La vérité inconfortable qui émerge de cette tendance est que le débat sur la main-d’œuvre immigrée dans l’agriculture ne porte plus sur la question de savoir si les Américains « devraient » effectuer ces travaux. Au lieu de cela, il se déplace vers la question de savoir si ces emplois continueront d’exister pour les êtres humains. Plus la filière de la main-d’œuvre est restreinte, plus l’incitation à l’investissement en capital dans l’automatisation est grande. Une fois qu’un robot assume une tâche, il est peu probable que ce travail revienne, quelles que soient les futures modifications de la politique d’immigration.

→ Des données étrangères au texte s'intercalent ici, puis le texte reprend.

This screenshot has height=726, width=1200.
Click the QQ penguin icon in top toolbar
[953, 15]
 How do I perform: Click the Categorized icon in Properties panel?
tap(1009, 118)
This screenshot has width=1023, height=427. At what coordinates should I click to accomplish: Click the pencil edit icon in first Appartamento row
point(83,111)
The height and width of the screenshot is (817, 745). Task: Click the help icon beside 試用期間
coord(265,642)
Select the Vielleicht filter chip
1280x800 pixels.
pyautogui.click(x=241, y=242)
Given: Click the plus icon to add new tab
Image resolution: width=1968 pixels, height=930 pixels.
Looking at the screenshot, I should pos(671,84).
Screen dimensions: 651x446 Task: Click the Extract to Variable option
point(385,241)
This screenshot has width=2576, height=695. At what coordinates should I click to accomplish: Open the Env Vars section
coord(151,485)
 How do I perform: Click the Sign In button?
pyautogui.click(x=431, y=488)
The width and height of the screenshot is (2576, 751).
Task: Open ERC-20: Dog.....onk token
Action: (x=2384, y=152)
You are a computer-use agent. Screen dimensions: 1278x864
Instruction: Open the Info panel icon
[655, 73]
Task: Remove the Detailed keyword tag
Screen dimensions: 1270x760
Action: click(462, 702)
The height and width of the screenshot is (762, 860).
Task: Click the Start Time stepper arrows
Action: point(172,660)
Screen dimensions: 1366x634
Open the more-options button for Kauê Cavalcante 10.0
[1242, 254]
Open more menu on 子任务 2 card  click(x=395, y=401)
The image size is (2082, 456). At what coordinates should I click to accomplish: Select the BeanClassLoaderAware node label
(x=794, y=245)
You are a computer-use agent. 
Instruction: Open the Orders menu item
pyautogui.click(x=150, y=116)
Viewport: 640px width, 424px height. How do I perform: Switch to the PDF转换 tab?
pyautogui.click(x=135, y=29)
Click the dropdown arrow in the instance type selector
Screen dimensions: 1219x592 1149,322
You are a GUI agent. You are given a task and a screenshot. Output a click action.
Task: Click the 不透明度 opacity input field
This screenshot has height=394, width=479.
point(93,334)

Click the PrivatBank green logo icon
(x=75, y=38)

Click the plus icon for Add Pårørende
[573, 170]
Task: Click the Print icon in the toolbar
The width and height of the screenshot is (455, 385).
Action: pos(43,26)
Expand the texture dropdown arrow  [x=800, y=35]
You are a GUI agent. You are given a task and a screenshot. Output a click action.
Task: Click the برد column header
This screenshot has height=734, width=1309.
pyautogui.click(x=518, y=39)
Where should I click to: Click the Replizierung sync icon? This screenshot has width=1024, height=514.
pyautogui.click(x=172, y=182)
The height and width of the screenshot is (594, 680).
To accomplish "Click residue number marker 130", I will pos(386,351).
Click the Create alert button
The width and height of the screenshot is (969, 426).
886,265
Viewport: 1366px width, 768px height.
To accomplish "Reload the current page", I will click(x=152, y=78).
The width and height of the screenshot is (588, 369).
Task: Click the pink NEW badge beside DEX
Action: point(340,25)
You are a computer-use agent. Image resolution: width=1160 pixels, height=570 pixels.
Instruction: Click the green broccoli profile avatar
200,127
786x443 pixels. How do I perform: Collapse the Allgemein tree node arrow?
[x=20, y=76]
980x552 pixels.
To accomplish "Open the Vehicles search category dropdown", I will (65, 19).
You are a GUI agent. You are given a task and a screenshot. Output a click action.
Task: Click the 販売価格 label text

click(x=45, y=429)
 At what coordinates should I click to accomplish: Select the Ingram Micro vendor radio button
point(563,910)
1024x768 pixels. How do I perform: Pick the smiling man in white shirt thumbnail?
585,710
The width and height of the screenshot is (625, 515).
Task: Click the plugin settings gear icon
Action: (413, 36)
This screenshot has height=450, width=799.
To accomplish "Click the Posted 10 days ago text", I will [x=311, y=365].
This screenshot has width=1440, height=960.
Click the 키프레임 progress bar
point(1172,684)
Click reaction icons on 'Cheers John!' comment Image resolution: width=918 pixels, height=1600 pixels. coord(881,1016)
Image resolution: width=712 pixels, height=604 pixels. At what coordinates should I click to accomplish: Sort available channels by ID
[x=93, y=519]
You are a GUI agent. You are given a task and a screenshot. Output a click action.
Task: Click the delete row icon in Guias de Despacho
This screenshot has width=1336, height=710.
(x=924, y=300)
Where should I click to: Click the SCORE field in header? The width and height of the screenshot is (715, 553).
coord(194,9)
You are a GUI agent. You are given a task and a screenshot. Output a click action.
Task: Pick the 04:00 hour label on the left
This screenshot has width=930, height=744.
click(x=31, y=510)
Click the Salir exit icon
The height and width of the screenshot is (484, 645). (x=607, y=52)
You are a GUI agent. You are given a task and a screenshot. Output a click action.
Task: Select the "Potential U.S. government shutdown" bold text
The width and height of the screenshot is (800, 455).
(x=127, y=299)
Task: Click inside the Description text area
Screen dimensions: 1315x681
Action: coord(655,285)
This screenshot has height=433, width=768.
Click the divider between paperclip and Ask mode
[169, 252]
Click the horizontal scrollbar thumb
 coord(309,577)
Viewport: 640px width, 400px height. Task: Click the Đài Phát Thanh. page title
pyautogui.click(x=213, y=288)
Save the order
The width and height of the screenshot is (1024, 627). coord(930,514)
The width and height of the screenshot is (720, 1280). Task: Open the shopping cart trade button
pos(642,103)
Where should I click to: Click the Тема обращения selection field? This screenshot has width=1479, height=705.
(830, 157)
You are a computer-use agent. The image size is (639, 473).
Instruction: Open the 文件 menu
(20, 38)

Il ne s’agit pas de présenter l’automatisation comme un antagoniste. Dans de nombreux cas, les robots peuvent améliorer le travail agricole en le rendant plus sûr, moins physiquement ardu et plus précis. Cependant, lorsque la technologie est adoptée par pure nécessité plutôt que par conception stratégique, la transition peut être abrupte, chaotique et économiquement perturbatrice. Les petites fermes, en particulier, peuvent avoir du mal à s’offrir l’investissement initial substantiel. De plus, les communautés rurales qui ont longtemps dépendu de la main-d’œuvre saisonnière pourraient voir leurs économies locales s’évider à mesure que les emplois humains disparaissent.

Les robots cueilleurs de champignons opérant à Salmon Arm offrent une étude de cas convaincante, illustrant l’avenir vers lequel le secteur agricole progresse rapidement. À court terme, ils combleront indéniablement des lacunes critiques en matière de main-d’œuvre. À long terme, cependant, ils sont sur le point de remodeler fondamentalement la façon dont la société perçoit la main-d’œuvre agricole et, par extension, les politiques d’immigration qui l’ont soutenue pendant des décennies. Il est impératif pour des nations comme les États-Unis d’observer attentivement ces développements. Les robots arrivent, non pas avec des intentions malveillantes ou des dysfonctionnements cinématographiques, mais avec un regard d’IA stable et inébranlable et une ventouse efficace, prêts à récolter notre nourriture. S’il y a un désir d’influencer comment, quand et où ces machines sont déployées, le moment est venu pour cette conversation cruciale. Car si la discussion est reportée jusqu’à ce que les champignons soient cueillis, emballés et expédiés sans une seule touche humaine, le débat ne portera plus sur l’immigration ou les pénuries de main-d’œuvre; il portera sur les emplois que l’on pensait autrefois récupérables, mais qui ont disparu pour toujours.